- **RAW RECORDS**
+++
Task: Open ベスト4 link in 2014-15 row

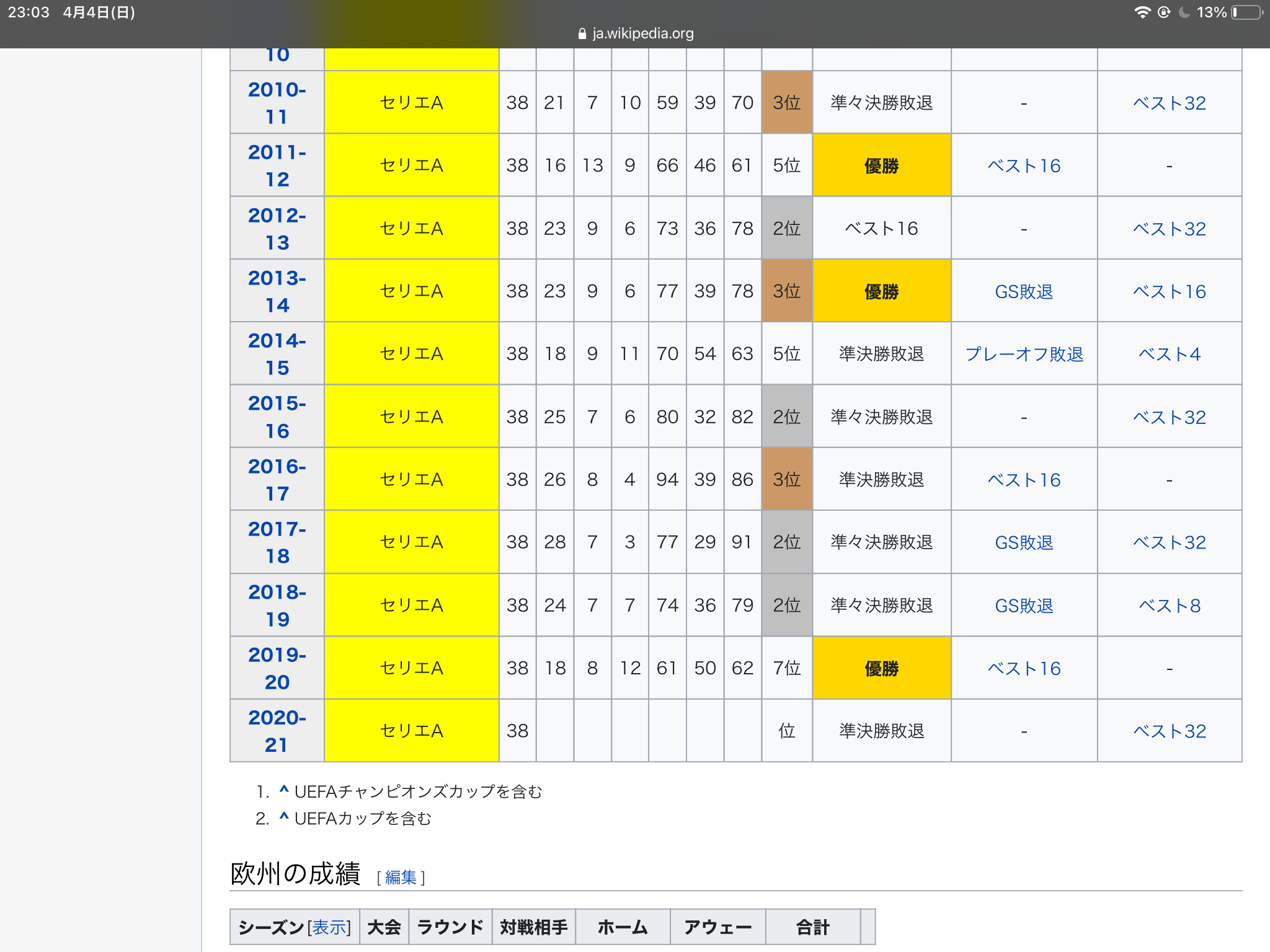Action: [1169, 354]
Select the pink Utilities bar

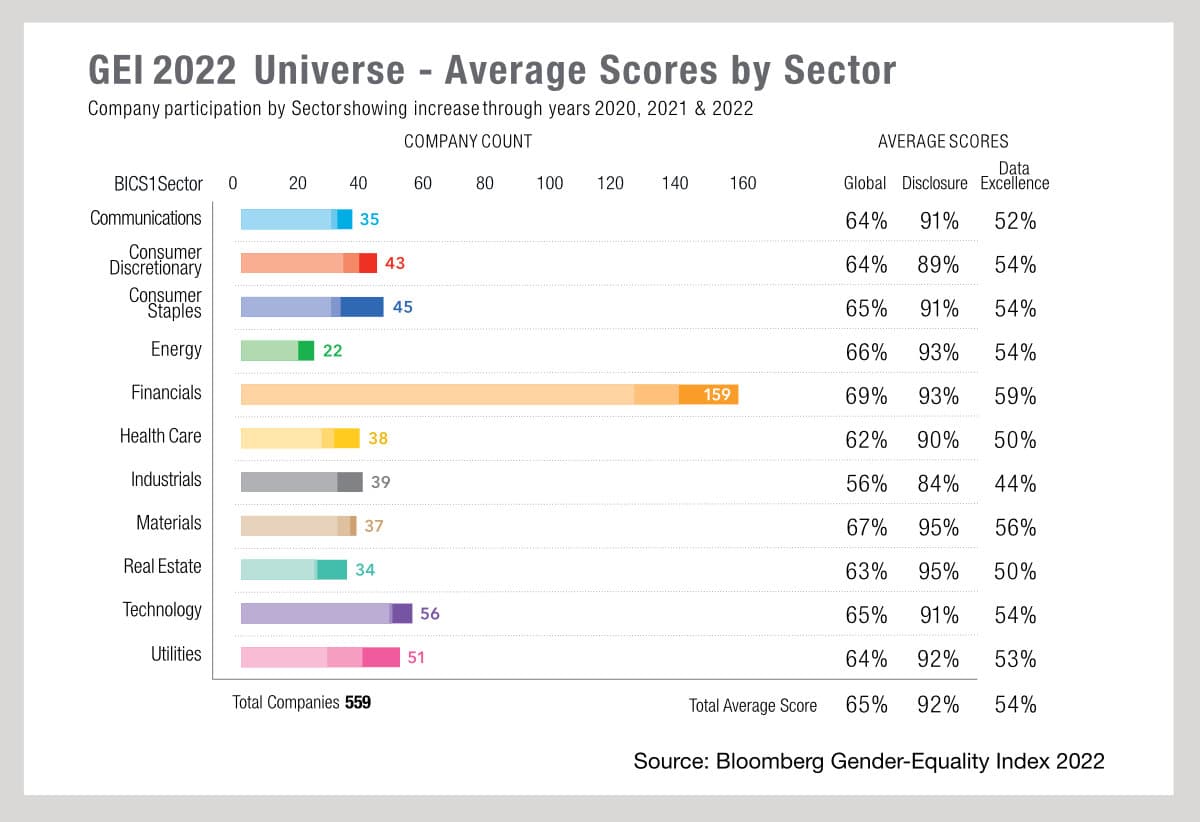[319, 657]
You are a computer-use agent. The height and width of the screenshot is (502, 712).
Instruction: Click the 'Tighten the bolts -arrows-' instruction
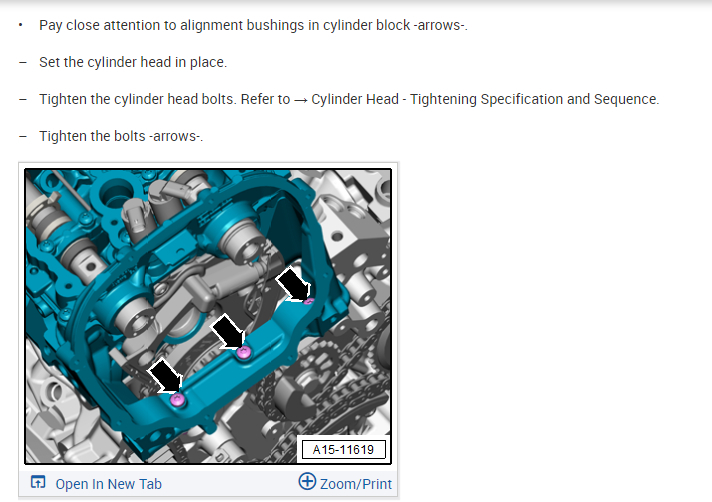point(121,136)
+++
- **INSTRUCTION**
Return each line of the items above that contains the string "width", with case taken into account.

- **OUTPUT OF THE TASK**
You are a computer-use agent. The height and width of the screenshot is (502, 712).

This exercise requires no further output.